▶ [Task directions]: Copy each line below holding "Select".

#### The data

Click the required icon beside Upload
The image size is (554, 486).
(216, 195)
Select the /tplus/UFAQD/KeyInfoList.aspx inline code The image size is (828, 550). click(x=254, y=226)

########
#### The data

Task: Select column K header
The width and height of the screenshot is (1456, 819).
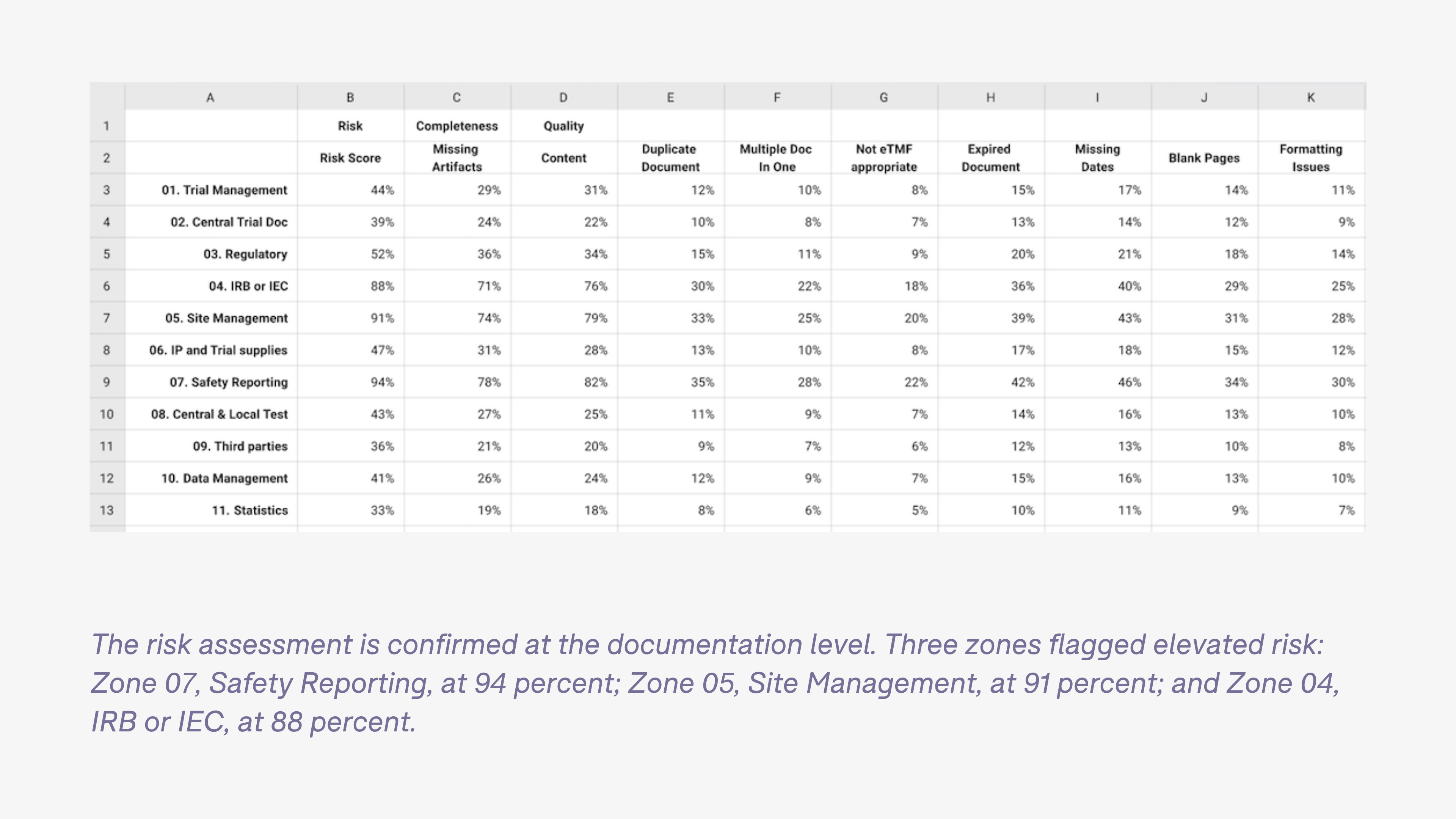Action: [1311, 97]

########
#### The data

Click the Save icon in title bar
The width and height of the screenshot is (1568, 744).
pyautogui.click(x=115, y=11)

########

▶ [Worked solution]:
Select the /tplus/UFAQD/KeyInfoList.aspx inline code The image size is (828, 550). click(x=254, y=226)
Task: Select column K header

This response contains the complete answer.